Parmi les politiques économiques mondiales mises en place pour sortir de la crise, le Japon détient sans conteste la palme de l'agressivité. En effet, le pays met en place depuis maintenant six mois, une expérience économique grandeur nature, sans commune mesure, et dont les effets à venir sortent du cadre des connaissances actuelles de la science économique. La politique menée actuellement est appelée "Abenomics" du nom du nouveau Premier Ministre Japonais Shinzo Abe, élu en décembre 2012, et qui est l'instigateur de cette politique. Le développement de cette politique trouve ses origines dans les caractéristiques spécifiques du Japon. Si les premiers résultats sont encourageants du point de vue japonais,  il n'en demeure pas moins que des risques non négligeables pour l'ensemble de l'économie mondiale sont sous-jacents à cette politique.

Japon : évolution mensuelle du taux d'inflation

 

Les caractéristiques du Japon font que le pays est dans une situation préoccupante

Avant de présenter la politique appelée Abenomics, il convient dans un premier temps de présenter la situation du Japon afin de comprendre ce qui pousse ce pays à développer de telles mesures. 
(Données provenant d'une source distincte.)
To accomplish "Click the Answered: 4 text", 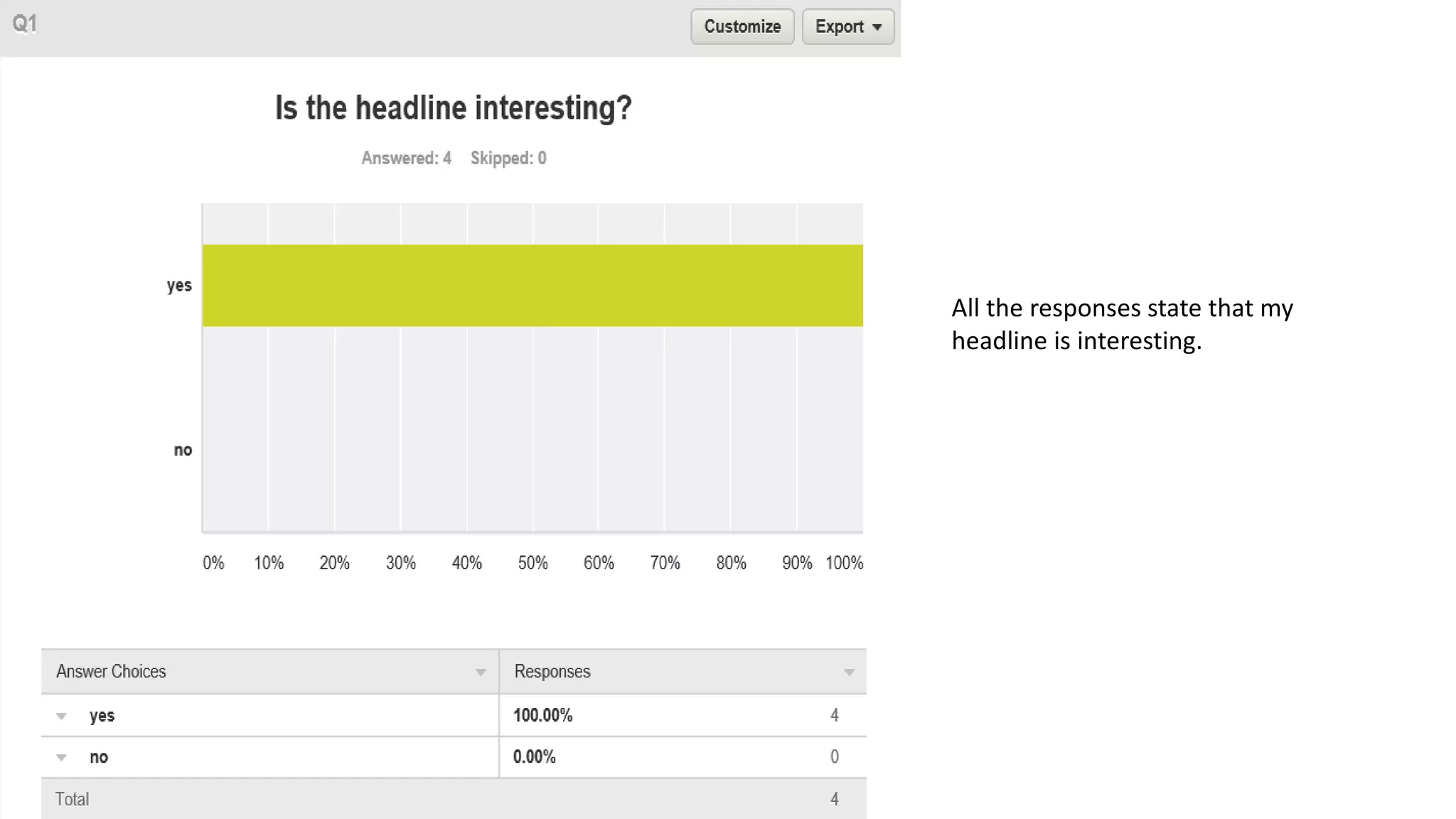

Le Japon est un pays riche mais où les fragilités sont nombreuses et anciennes. Le pays est la troisième économie mondiale en termes de richesse, juste après les Etats-Unis et la Chine. Le commerce extérieur japonais est dynamique car le pays est le quatrième pays qui commerce le plus au monde, mais sans pour autant réaliser de surplus car ses importations sont supérieures à ses exportations. Après une décennie faste du point de vue économique dans les années 80, les années 1990 ont vu une bulle financière éclater qui a laissé le système économique avec une demande privée très faible. Depuis 15 ans, le pays se trouve dans une spirale déflationniste (voir graphique ci-dessus) dont le pays n'arrive pas à sortir et qui se traduit par des prix et des salaires qui sont tirés vers le bas, tout comme la consommation, l'investissement et la production. De plus, le pays connaît depuis deux ans une stagnation économique avec une croissance nulle.
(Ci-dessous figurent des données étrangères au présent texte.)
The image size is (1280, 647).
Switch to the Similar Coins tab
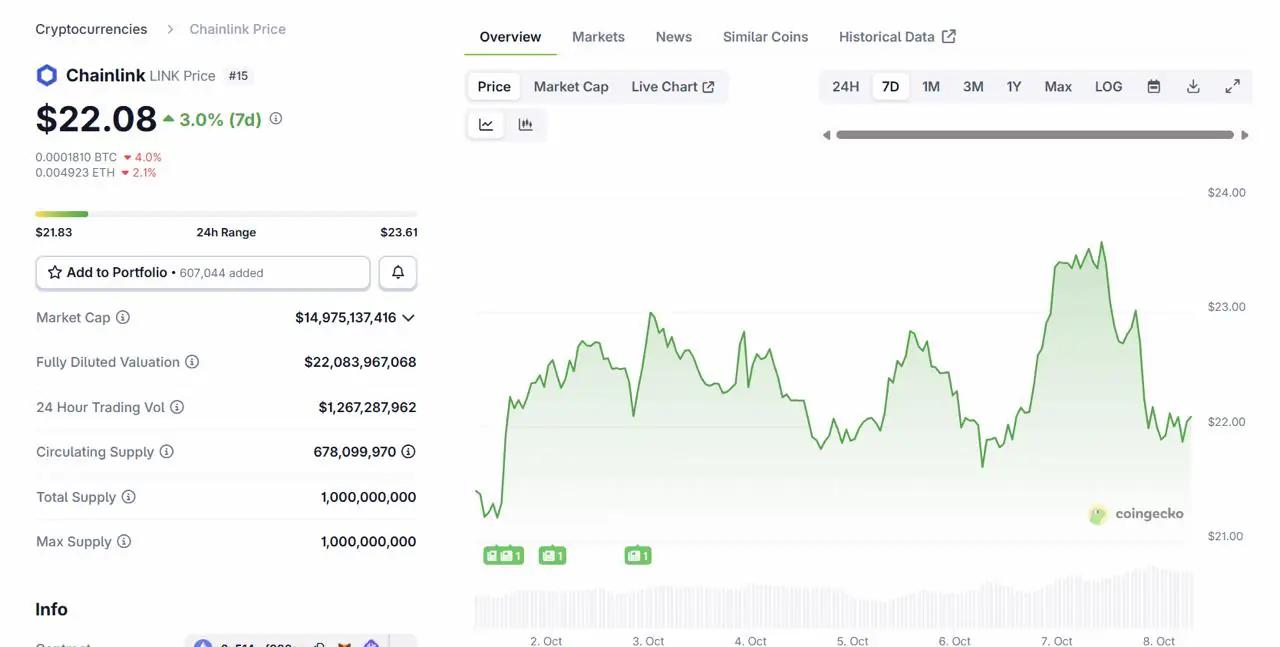coord(765,37)
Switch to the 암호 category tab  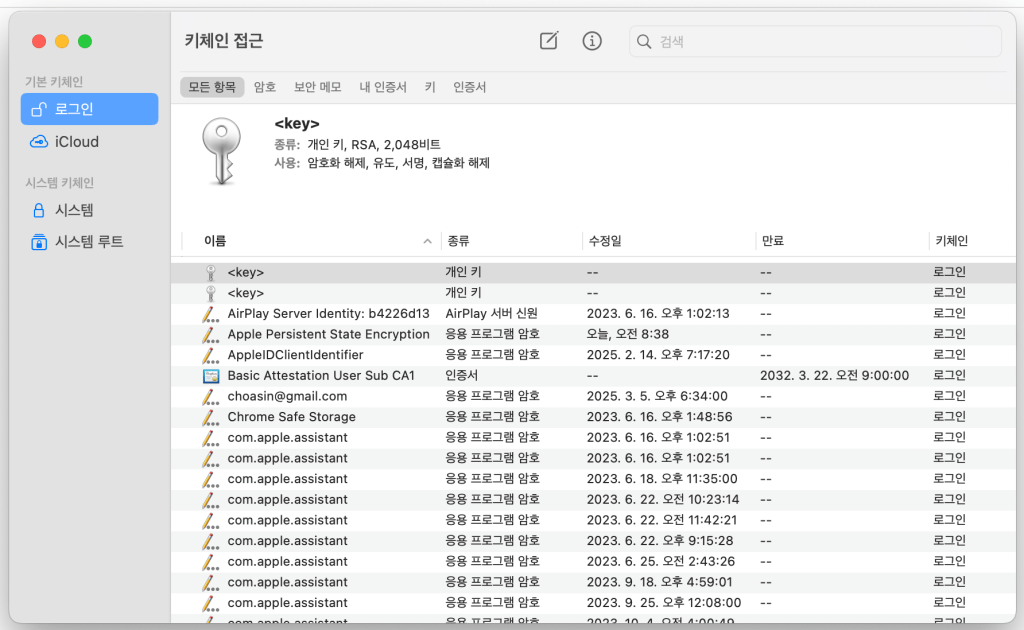pos(265,87)
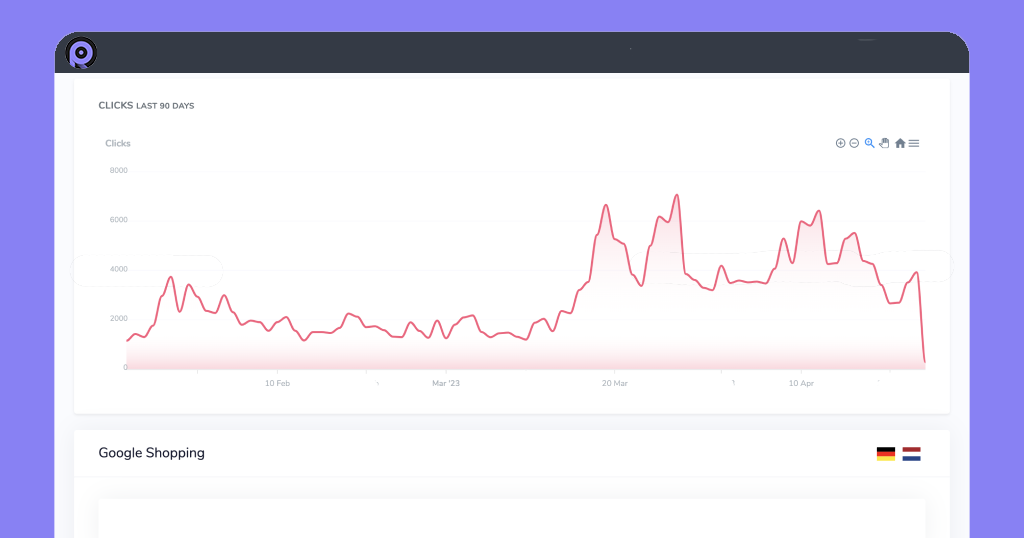This screenshot has width=1024, height=538.
Task: Click the Clicks series label above the chart
Action: [x=118, y=143]
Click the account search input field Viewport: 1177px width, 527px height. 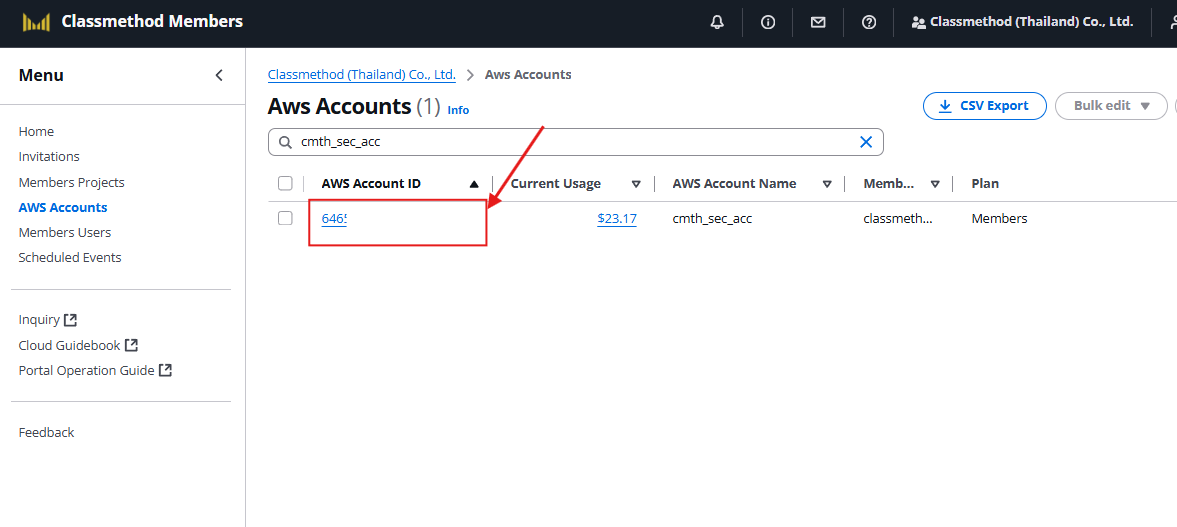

Le Japon bénéficie d'une population nombreuse mais très vieillissante (la plus vieille du monde) et qui est appelée à décliner très rapidement (1 million d'habitants en moins par an). Le pays étant très refermé sur lui-même, il est très peu ouvert à l'immigration qui ne peut donc pas venir grossir la population active. Dès lors, avec une dette publique record (245% du PIB en 2013) née des différents plans de relance, d'une croissance faible et d'une inflation négative augmentant mécaniquement le stock de dette, le pays va se trouver confronter à une problématique majeure concernant le financement de cette dette.
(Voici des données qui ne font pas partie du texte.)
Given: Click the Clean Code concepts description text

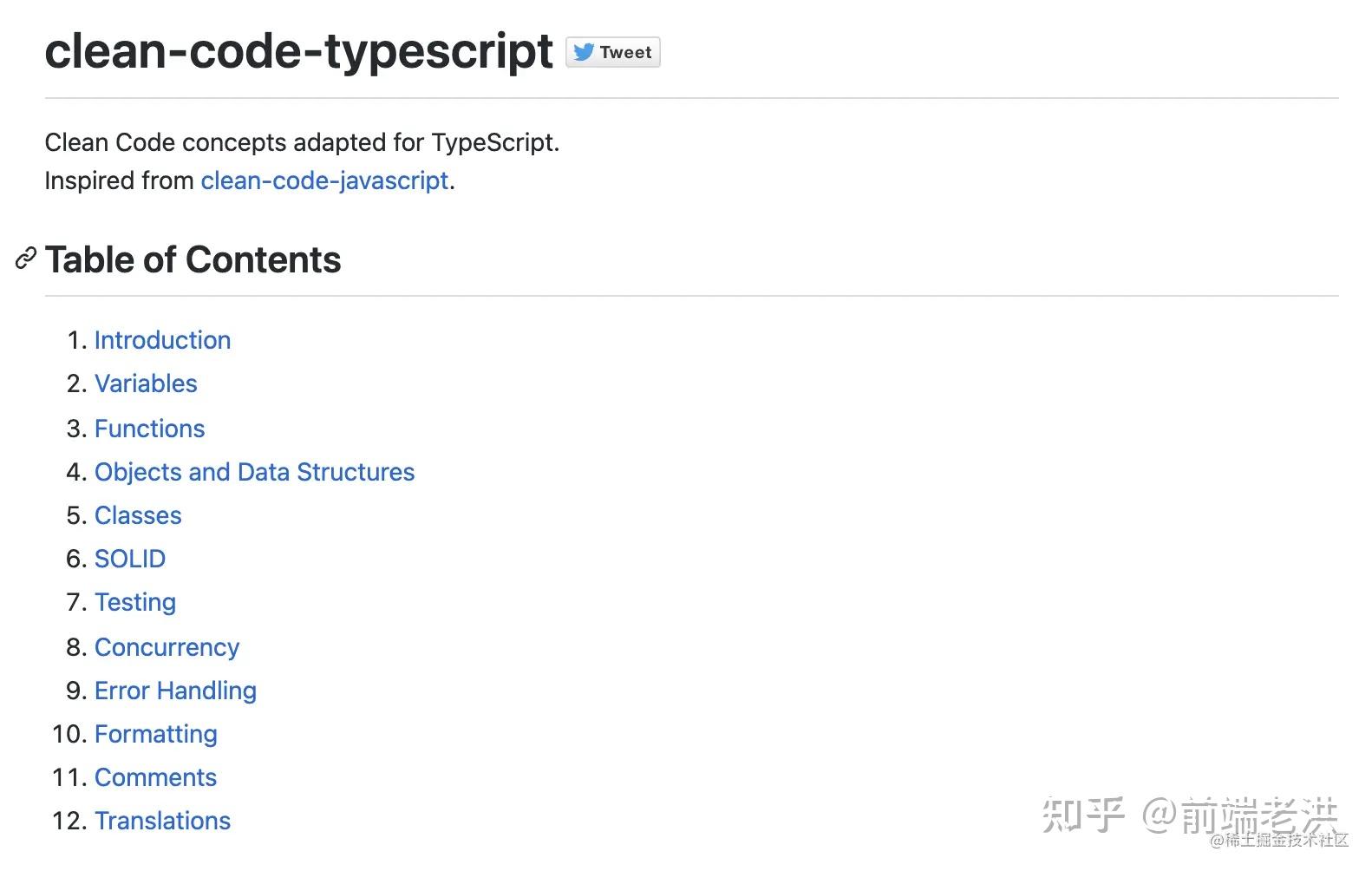Looking at the screenshot, I should (302, 142).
En plus des éléments structurant présentés précédemment qui expliquent pourquoi le Japon se trouve incité à mettre en place des mesures drastiques, il existe des éléments plus diffus mais tout aussi importants dans le déclenchement de cette politique. Le nouveau Premier Ministre Shinzo Abe est un politicien nostalgique de l'époque impérialiste japonaise, au point d'être considéré par certains, comme un négationniste au sens où il ne reconnaît pas certains aspects de la domination japonaise que ses voisins asiatiques reprochent au Japon. A ce titre, cet élément vient assombrir l'environnement géopolitique tendu dans la région et amène le japon à développer des stratégies non coopératives. Enfin, le peuple japonais a subit des traumatismes récents avec le tsunami, et surtout par le fait que la Chine (l'ennemi historique) soit passé devant le Japon en 2010 en terme de PIB. La combinaison de ces deux derniers éléments a fait prendre conscience au Japon de sa fragilité et de son déclin, ce qui s'est traduit par l'élection de M. Abe pour mettre en place des réformes drastiques.

Abenomics, ou la politique économique ambitieuse du Japon

La politique économique lancée en décembre 2012 par le nouveau Premier Ministre japonais Shinzo Abe consiste principalement à relancer l'investissement et les dépenses publiques, tout en injectant des liquidités dans l'économie de façon extrêmement massive. Néanmoins, c'est essentiellement le dernier point qui constitue l'originalité et l'idée directrice de cette politique.

Concrètement, cela consiste à ce que la banque centrale du Japon (la BoJ - Bank of Japan) rachète massivement des actifs risqués aux banques ainsi que des obligations publiques. D'un point de vue quantitatif, l'objectif recherché est d'injecter ainsi 1'400 milliards de dollars en deux ans, ce qui aurait pour effet de doubler la quantité de pièces et de billets en circulation dans l'économie. A terme, les autorités ambitionnent d'atteindre l'objectif de 2% d'inflation.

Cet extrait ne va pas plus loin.